Use 'rabbit -mhz 0' to find the proper value,
and the default as configured.
-DPMC_PICOSEC=1250 Cycle counter, picoseconds per cycle.
default: (1000000 / PMC_MHZ)
[for future use with SGI systems]
-DPMC_CACHE_LINE=32 Cache line size, bytes; Intel 32, AMD 64.
Used for alignment of data structures.
System Specifics
-DPMC_BUS_MHZ=133 System bus MHz rating. [future]
Derived from the operating system
-DPMC_MAX_RATE=100 Maximum sample rate for pmc_run_command()
and pmc_begin_sampling().
Cautious Implementation
-DPMC_STRING=256 String length in pmc_control_t struct, for
the fields input_file[], output_directory[],
label[] and labels[i][].
-DPMC_READ_INLINE Use inline version of pmc_read(). This is
faster, but code size increases.
-DPMC_READ_SERIAL Use serializing instructions in pmc_read().
-DPMC_READ_KERNEL_MODE Enforced with original Pentium, which does
not implement the rdpmc instruction. Some
systems may not allow rdtsc or rdpmc to be
executed from user mode.
-DPMC_LIST These options are not implemented with the
-DPMC_VERBOSE inline version of pmc_read(), and will cause
-DPMC_READ_KERNEL_MODE PMC_READ_INLINE to become undefined.

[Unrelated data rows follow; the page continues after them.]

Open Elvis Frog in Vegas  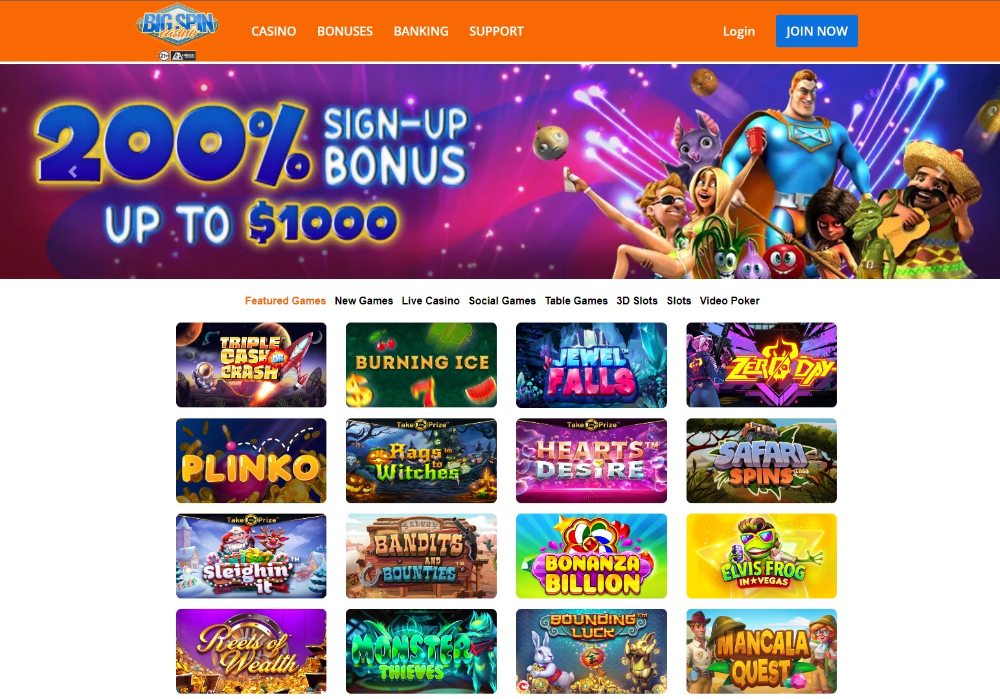[x=761, y=556]
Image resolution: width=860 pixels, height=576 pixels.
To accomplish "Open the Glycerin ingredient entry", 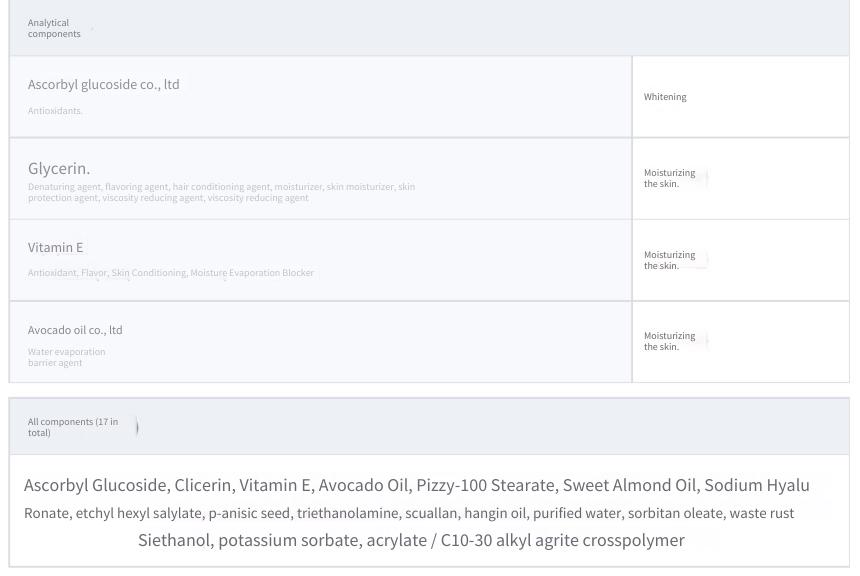I will point(59,168).
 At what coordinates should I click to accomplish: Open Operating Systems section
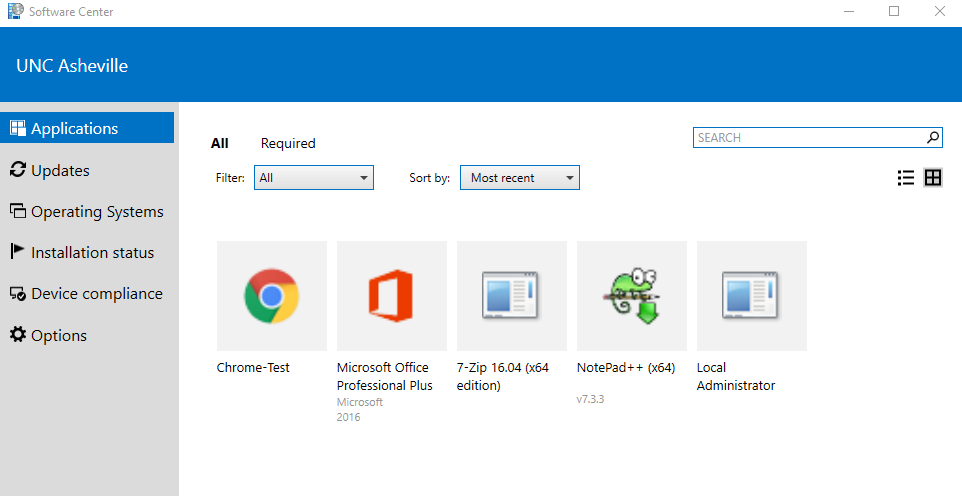coord(96,212)
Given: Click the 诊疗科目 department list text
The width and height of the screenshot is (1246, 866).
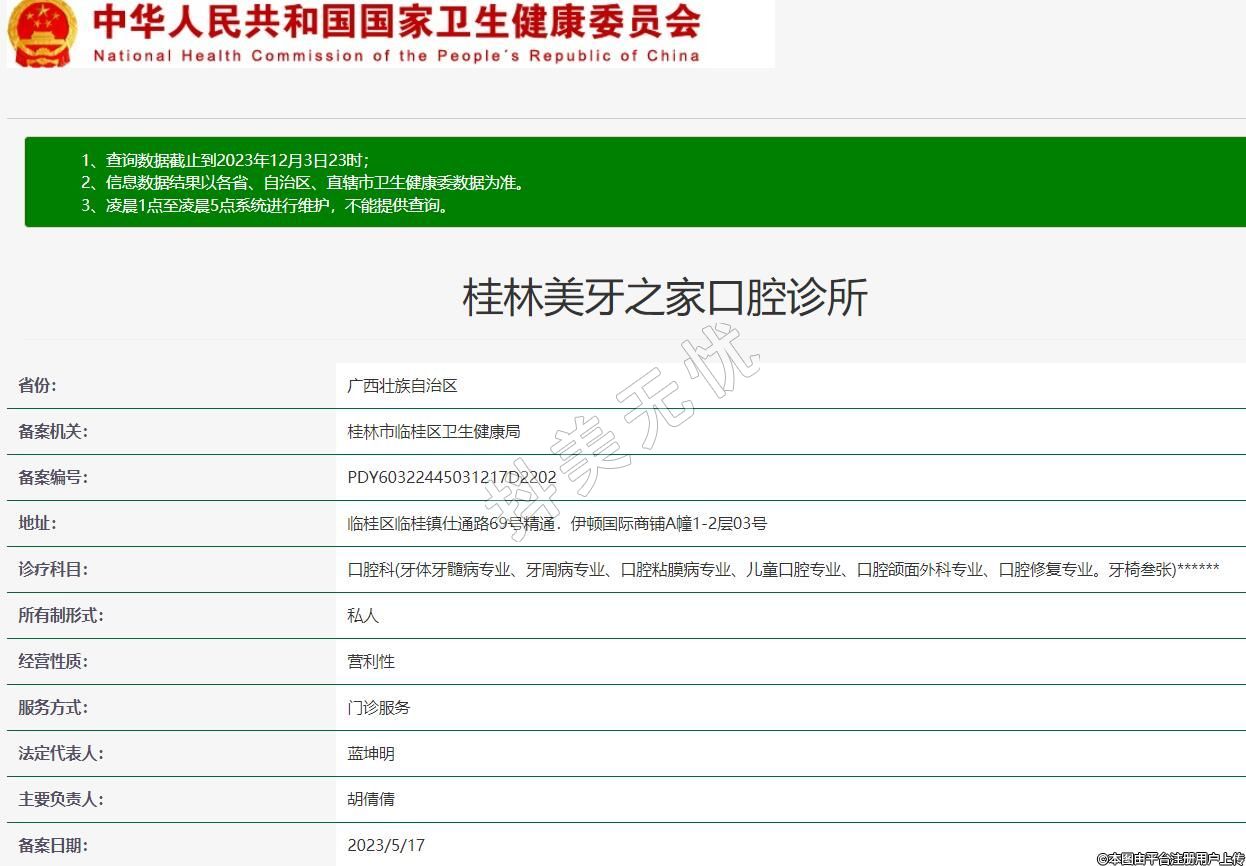Looking at the screenshot, I should [782, 570].
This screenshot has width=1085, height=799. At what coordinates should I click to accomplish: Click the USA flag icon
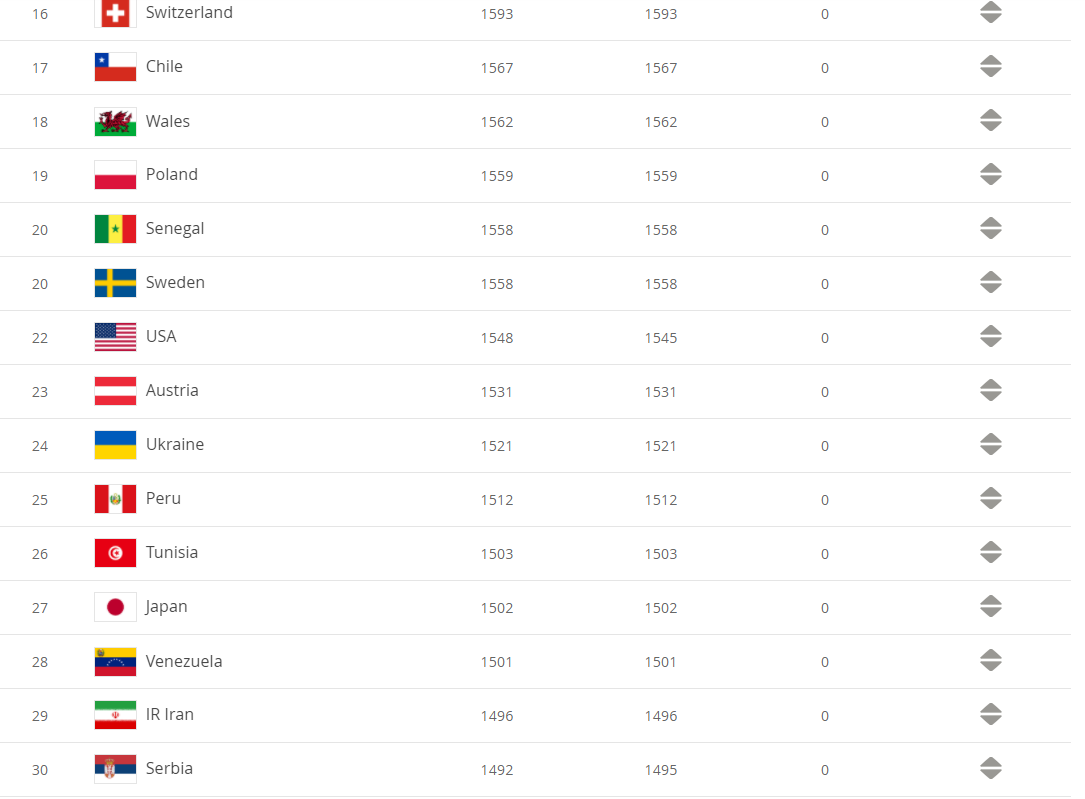[x=114, y=336]
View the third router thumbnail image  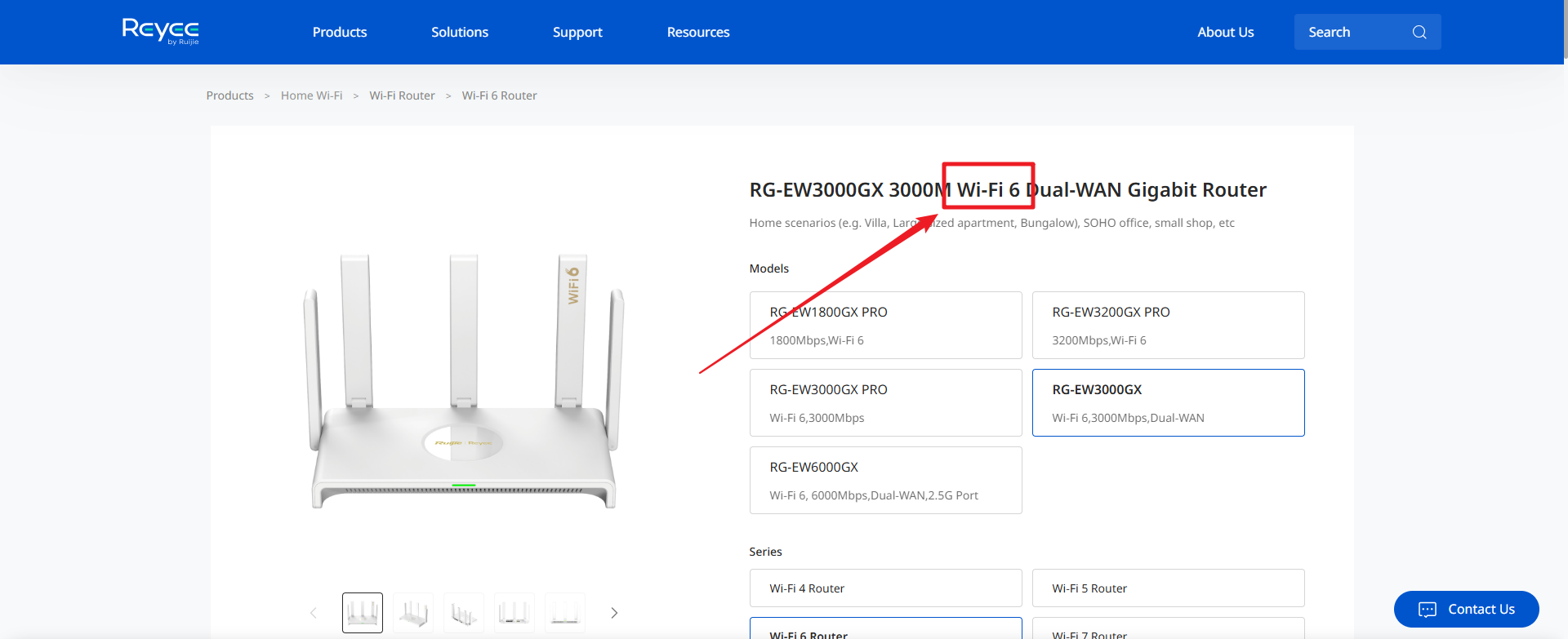click(x=464, y=613)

-malign-double Align double precision variables to 8 bytes.
Local variables are only aligned to an 8-byte
offset from the stack pointer; this is a
"feature" of gcc.
Incautious Implementation
-DPMC_UNALIGNED Do not request alignment of certain data
structures to appropriate boundaries.
-DPMC_ALLOW_CACHE_DISABLE
Enable pmc_configure() to disable the cache.
The system may crash at a later time.
-DPMC_SERIAL_NUMBER Allow the 96-bit serial number to be printed.
Linux can be configured to disable this feature
(CONFIG_X86_PN_OFF).
Linux Version and Module
-DPMC_MINOR=240 Minor device number for /dev/pmc; see also
pmc_dev.h and the Makefile.
The major device number is 10 (non-serial mice, misc features).
The minor device number should be in the range 240-255, which
is reserved for local use. 240 is the default if PMC_MINOR is
not given. Be sure to coordinate this value with the Makefile.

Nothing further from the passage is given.